Cruel and Unusual Punishment
Appellant's final argument is that, because the crime as a result of which he has now been ordered to prison occurred over 17 years ago, it is cruel and unusual punishment to send him to prison at this time. This argument, not raised below, can be easily rejected. The time delays in appellant's case were the result of mistrials, appeals, and retrials following appellate reversal. See note 1 supra. Appellant actively sought appellate review, and there is no indication that he did not acquiesce in the declarations of mistrial. Moreover, this court in 1970 rejected speedy trial and cruel and unusual punishment contentions made by appellant on the basis of his numerous trials, the court noting that he had not, to that point, sought to speed up the progress of his case. United States v. Persico, 425 F.2d 1375, 1385 (2d Cir.), cert. denied, 400 U.S. 869, 91 S.Ct. 102, 27 L.Ed.2d 108 (1970). The fact that appellant has not gone to prison since 1970 resulted in part from further legal actions on his part and in part from the suspension of his sentence while he was on his now revoked probation. When a defendant's own actions or actions in which he has acquiesced have caused the delay between the commission of the crime and the entering of prison, he ordinarily will not be heard to contend that the delay constitutes cruel and unusual punishment. See Scott v. United States, 434 F.2d 11, 23 (5th Cir. 1970) (per curiam adoption of district court opinion).
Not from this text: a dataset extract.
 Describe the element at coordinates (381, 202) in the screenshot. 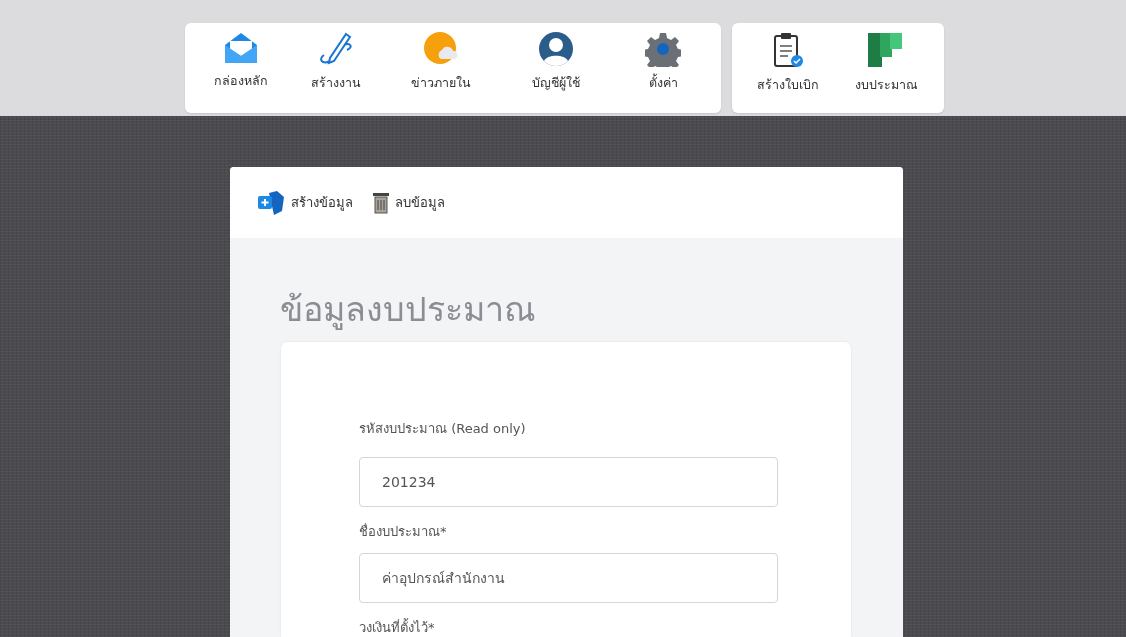

I see `trash-icon` at that location.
Revocation order affirmed. Order denying motion under Fed.R.Crim.P. 35 modified and, as modified, affirmed.
. . . . .
The court may revoke or modify any condition of probation, or may change the period of probation.
The period of probation, together with any extension thereof, shall not exceed five years.
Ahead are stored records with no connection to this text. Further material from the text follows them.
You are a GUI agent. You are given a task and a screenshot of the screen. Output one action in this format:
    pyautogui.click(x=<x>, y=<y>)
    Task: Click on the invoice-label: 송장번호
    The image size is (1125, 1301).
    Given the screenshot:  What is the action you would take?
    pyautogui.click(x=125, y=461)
While on probation and among the conditions thereof, the defendant —
May be required to pay a fine in one or several sums; and
May be required to make restitution or reparation to aggrieved parties for actual damages or loss caused by the offense for which conviction was had; and
May be required to provide for the support of any persons, for whose support he is legally responsible.
This statute derives from the Act of March 4, 1925, ch. 521 § 1, 43 Stat. 1259, which in turn was enacted in response to Ex parte United States, 242 U.S. 27, 37 S.Ct. 72, 61 L.Ed. 129 (1916) (no inherent judicial power in federal courts to suspend sentence). See United States v. Murray, 275 U.S. 347, 352-57, 48 S.Ct. 146, 72 L.Ed. 309 (1928). See generally Evjen, The Federal Probation System: The Struggle to Achieve It and Its First 25 Years, Federal Probation, June 1975, at 3.